Attaching preliminary patch in case anyone wants to have a look or give feedback before the review-ready version
- Add nodetool repair --list to list ongoing repair jobs (parent repair sessions) in the local node
- Add nodetool repair --abort <jobId> and nodetool repair --abort-all to abort a specific or all jobs
- Any participant can abort the repair job:
- When a participant receives an abort request, it sends an abort message to the coordinator and abort its local tasks
- When a coordinator receives an abort message or abort request, it sends an abort message to all participants and abort its local tasks, failing the repair job
- Add abort support to StreamResultFuture and StreamSession
- Refactor ActiveRepairService and RepairMessageVerbHandler
- Add dtests to abort repair on coordinator and participants on different phases (validation, sync, anticompaction)
- Fix races and leaks found during dtests
Limitations and next steps
While compactions have abort/stop support via CompactionManager.stopCompactionById,
we cannot guarantee it's going to be aborted during a repair abortion because it's abort handler (Holder) is only registered during iteration via the CompactionIterator, so if we stop the compaction before that the task is not aborted, and will execute even if it's parent repair session was aborted. Furthermore, an anti-compaction is split into multiple subcompactions, so this method only stop the currently running subcompaction.

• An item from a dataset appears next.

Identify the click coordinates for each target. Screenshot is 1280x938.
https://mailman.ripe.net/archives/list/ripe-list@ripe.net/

In order to overcome this, I aborted the compaction task Future directly, which causes the task thread to be interrupted, so I check for Thread.currentThread.isInterrupted() during iteration and throw a CompactionInterruptedException if this is true, causing the compaction to be aborted (by brute force).

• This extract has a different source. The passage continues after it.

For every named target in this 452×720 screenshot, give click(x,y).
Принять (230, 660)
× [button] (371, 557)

However this is not very safe, because it can generate a ClosedByInterruptException if we're blocked on an I/O operation, and we currently treat any IOException as a corrupt sstable. Furthermore, an interrupted thread is not able to abort the transaction when getting a CompactionInterruptedException. In order to solve this we could special case interruptions in many places (readers, transaction aborting, etc) but even this wouldn't guarantee we're safe so this is probably a bad smell.
A cleaner option that I will be doing in the next iteration is to associate a CompactionHolder with a ListenableFuture as soon as the anti-compaction or validation is submitted, so we can abort it safely without interrupting the compaction thread.